*Stated task*
Quote the entries word for word, from the line containing "Given: Click the" through the line containing "Looking at the screenshot, I should click(x=10, y=10).", including both of those lines, and leave the pictures out.

*Information provided*
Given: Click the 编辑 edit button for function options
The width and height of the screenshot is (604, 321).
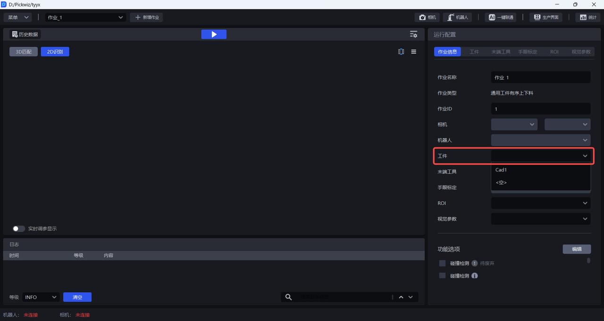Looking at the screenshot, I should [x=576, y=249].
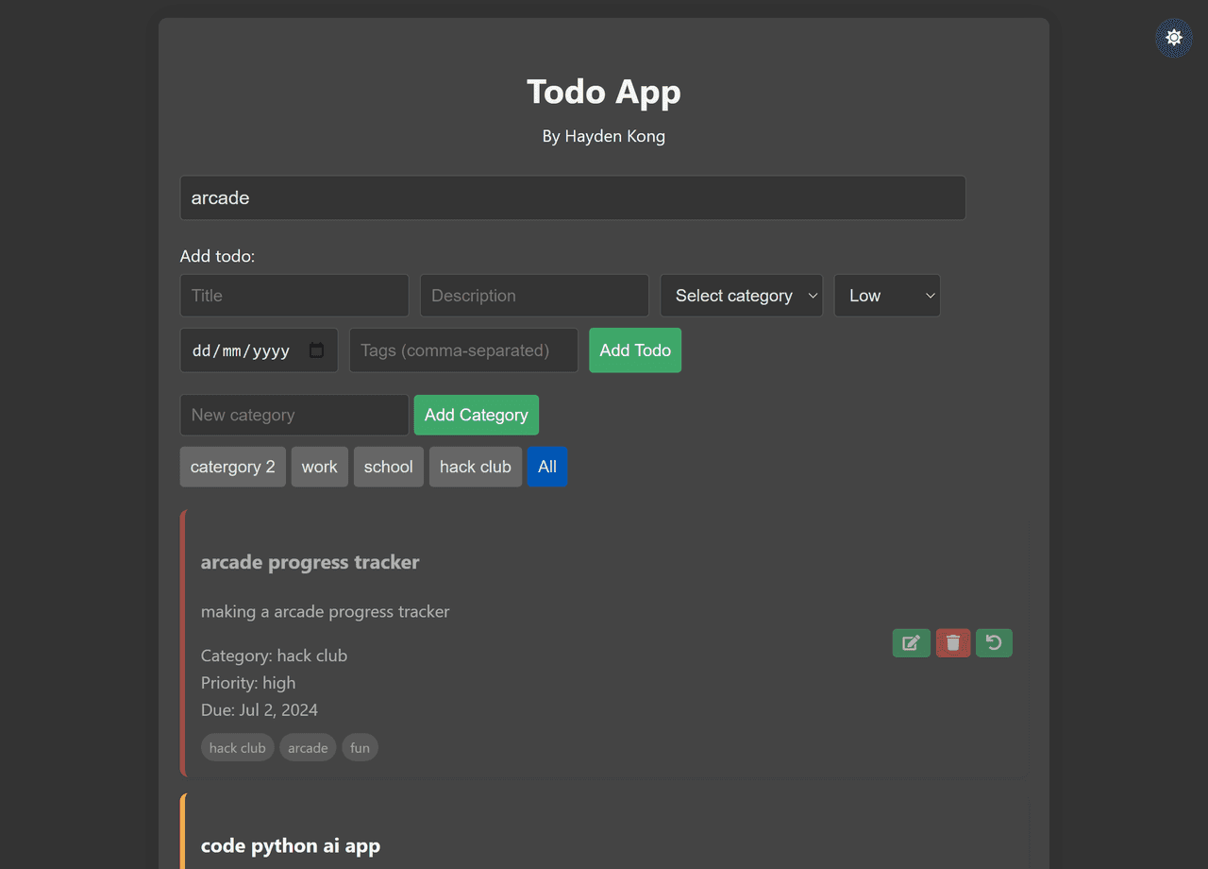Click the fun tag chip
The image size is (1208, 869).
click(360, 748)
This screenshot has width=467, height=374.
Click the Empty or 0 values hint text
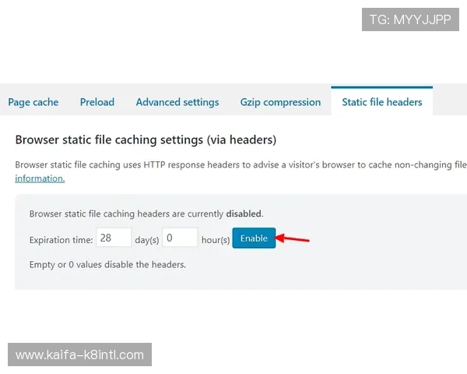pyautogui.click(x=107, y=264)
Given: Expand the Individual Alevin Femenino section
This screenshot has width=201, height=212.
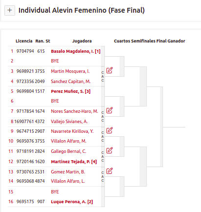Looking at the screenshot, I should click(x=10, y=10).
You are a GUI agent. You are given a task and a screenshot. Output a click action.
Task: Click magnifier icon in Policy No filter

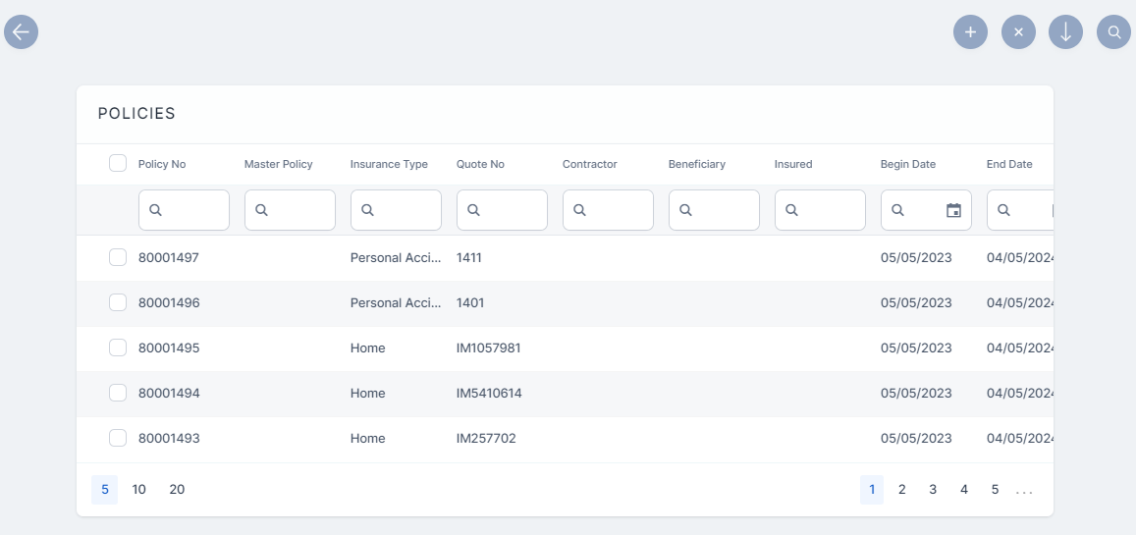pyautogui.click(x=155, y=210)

---

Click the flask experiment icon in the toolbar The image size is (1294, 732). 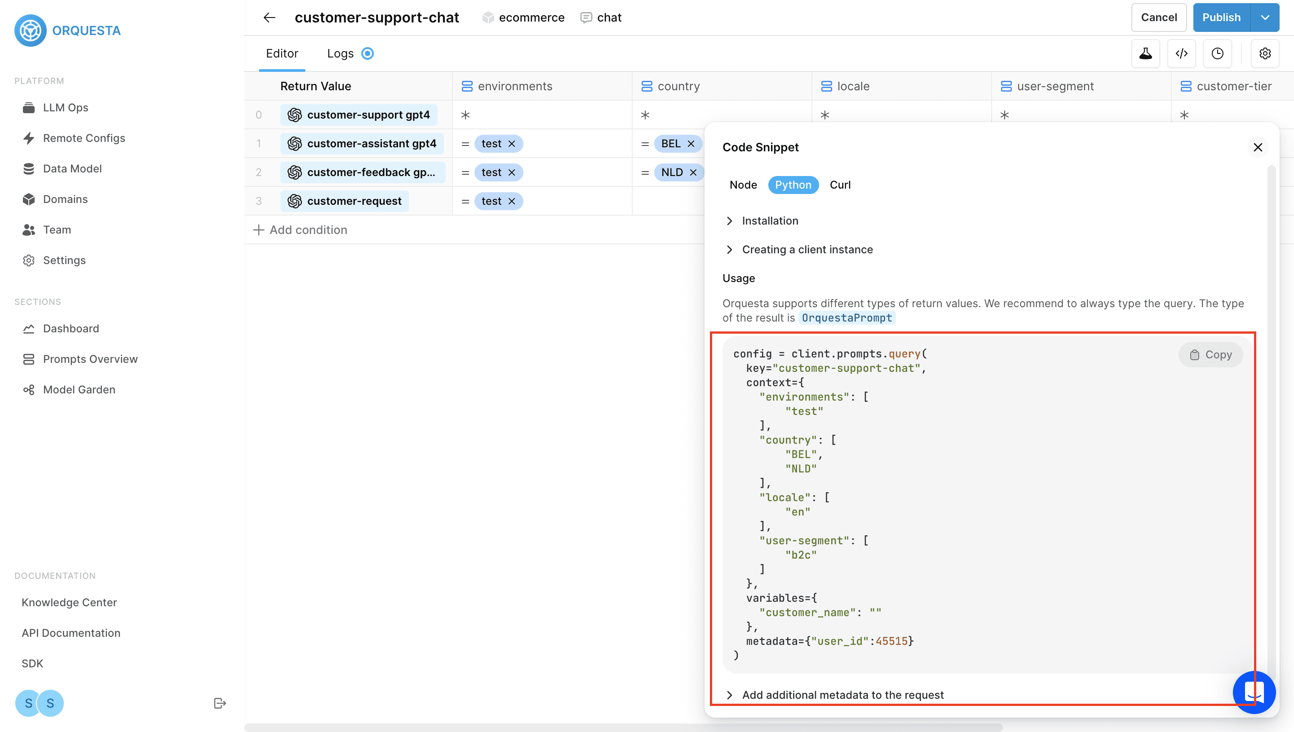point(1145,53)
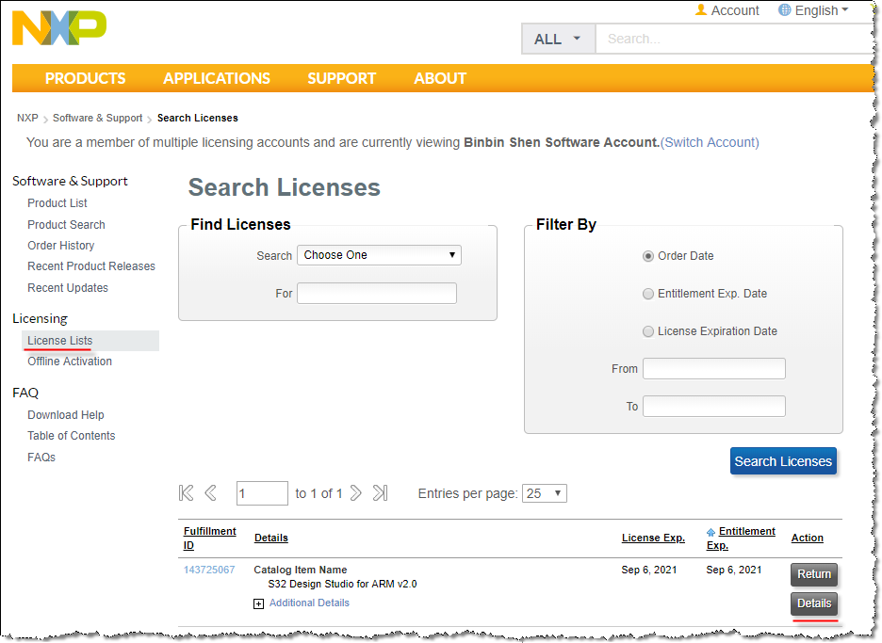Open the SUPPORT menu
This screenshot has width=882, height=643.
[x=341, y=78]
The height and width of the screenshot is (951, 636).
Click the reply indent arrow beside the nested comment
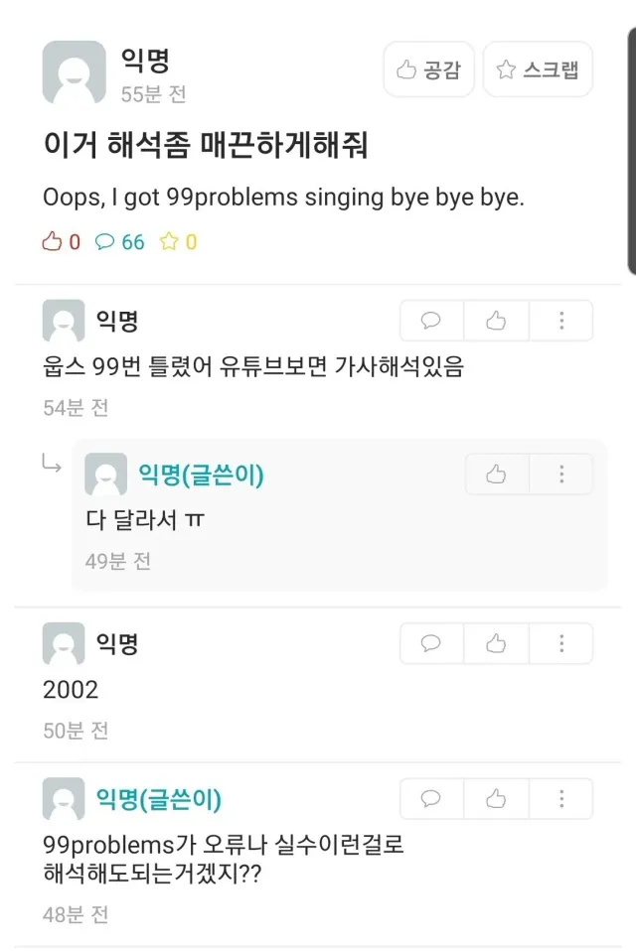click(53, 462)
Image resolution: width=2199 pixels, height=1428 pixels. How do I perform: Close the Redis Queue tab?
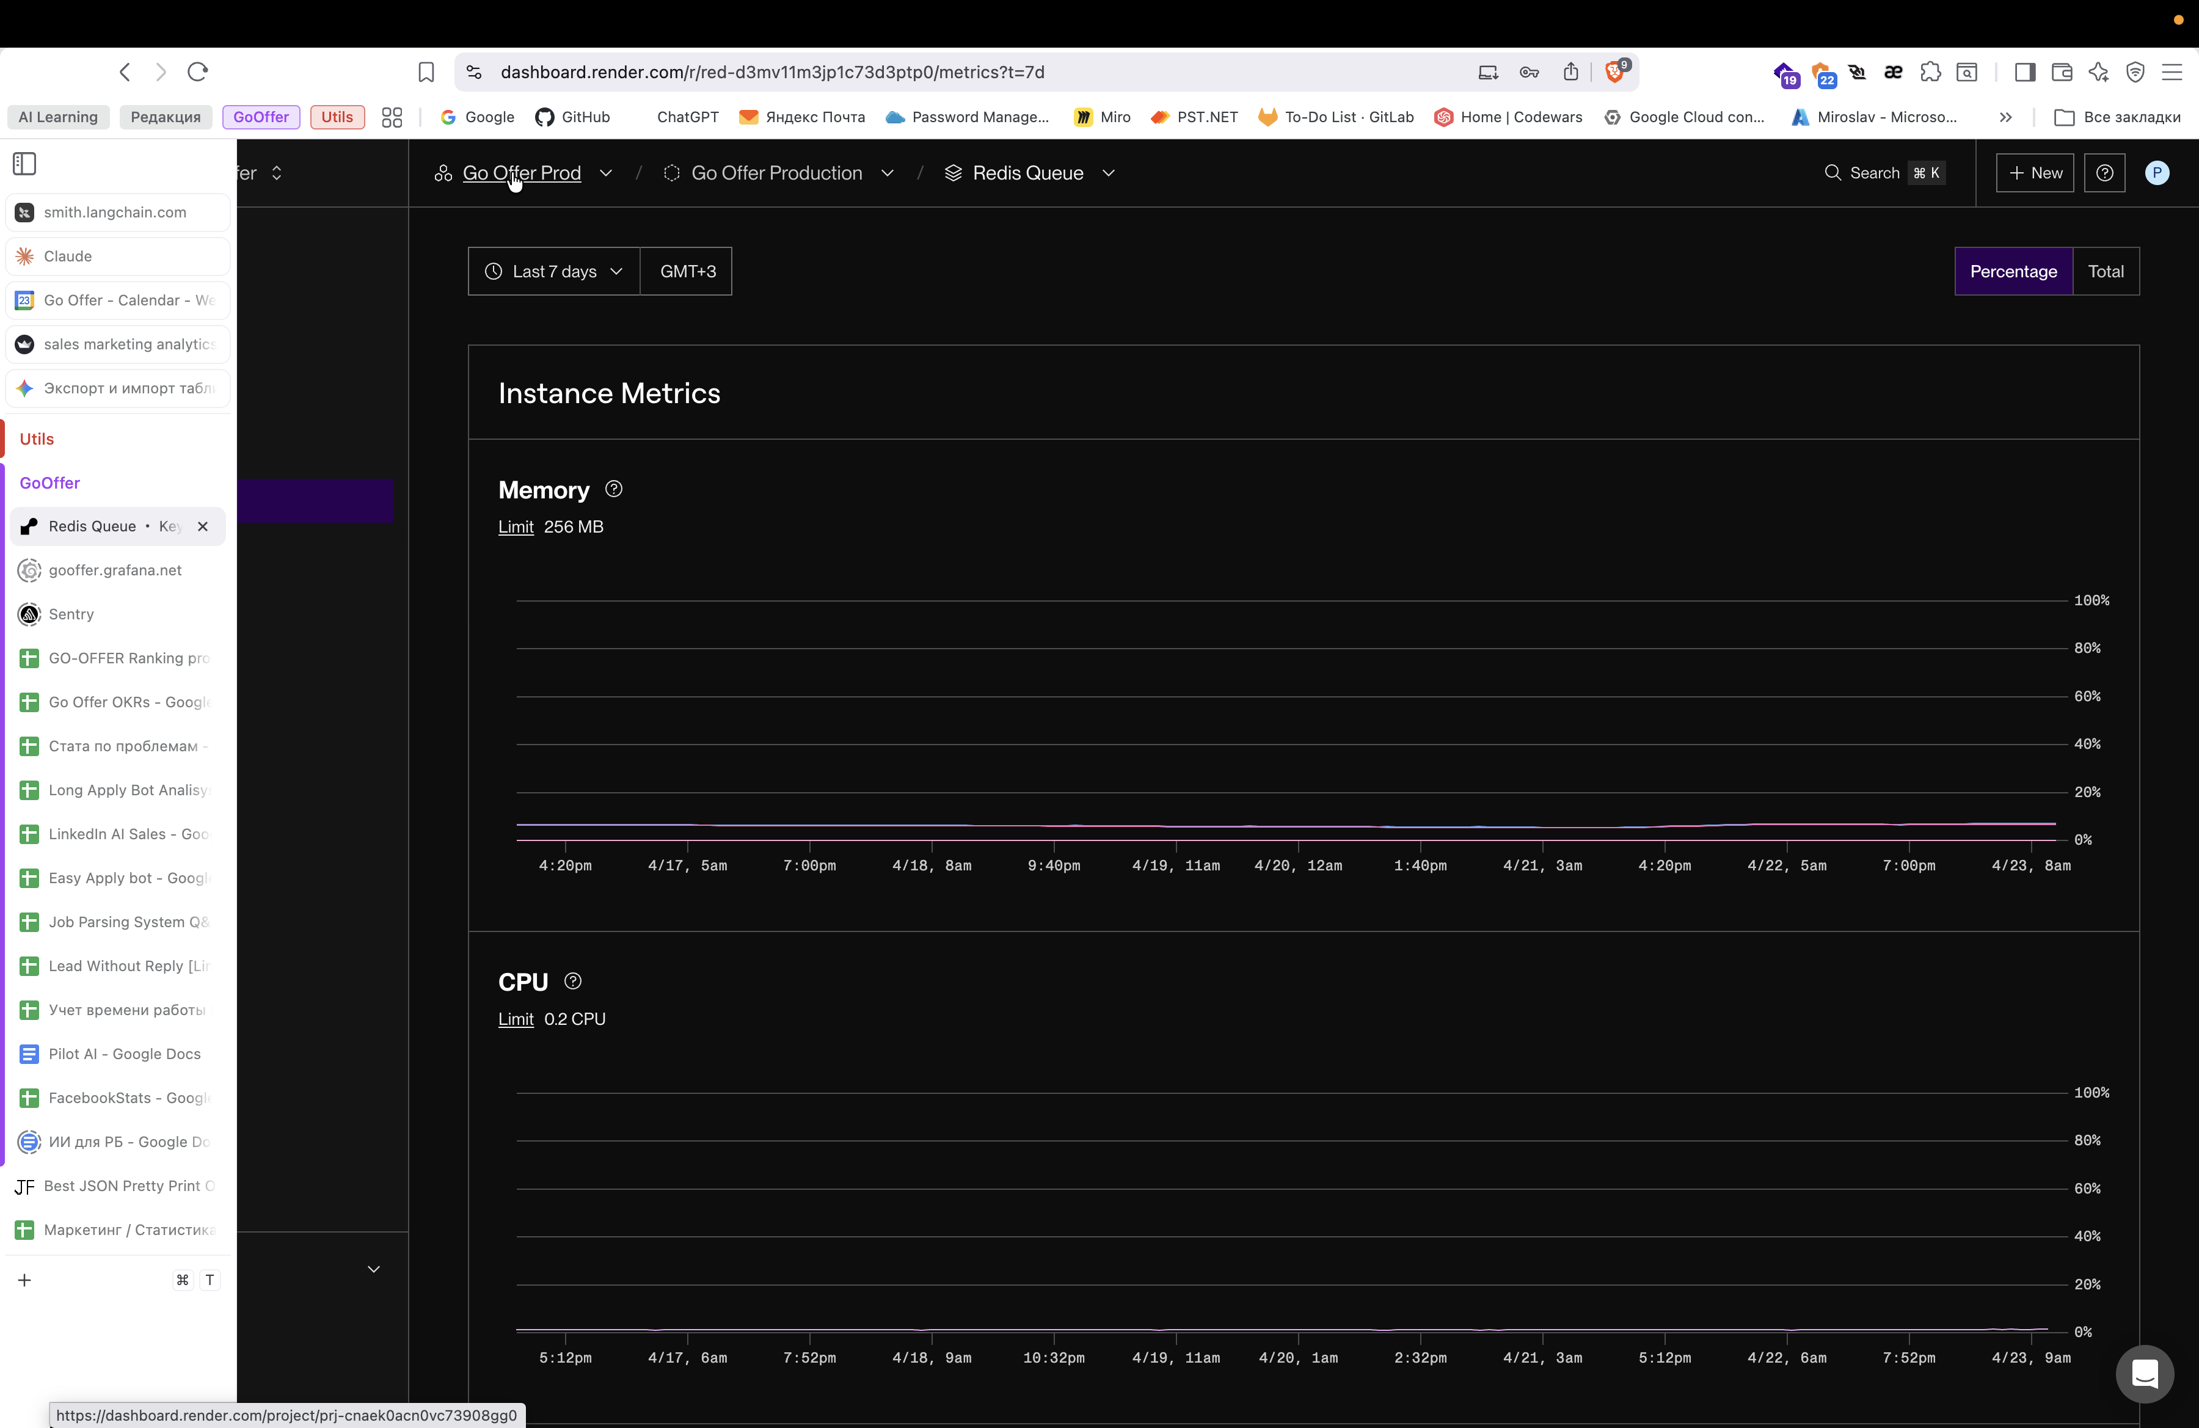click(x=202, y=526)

--

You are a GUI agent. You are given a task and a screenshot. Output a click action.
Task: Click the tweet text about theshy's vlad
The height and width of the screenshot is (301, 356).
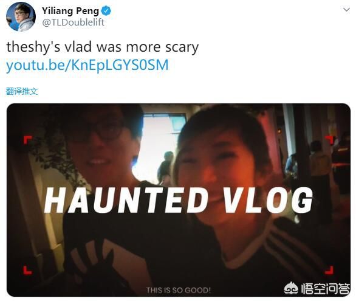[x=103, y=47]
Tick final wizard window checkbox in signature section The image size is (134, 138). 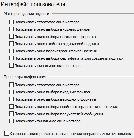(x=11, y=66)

*Solution*
Given: Click the 编辑 edit button for function options
The width and height of the screenshot is (604, 321).
Looking at the screenshot, I should [x=576, y=249].
Click the fun tag chip
The image size is (1208, 869).
click(360, 748)
This screenshot has width=467, height=374.
Click the Empty or 0 values hint text
pyautogui.click(x=107, y=264)
Given: Expand the Individual Alevin Femenino section
This screenshot has width=201, height=212.
Looking at the screenshot, I should click(x=10, y=10).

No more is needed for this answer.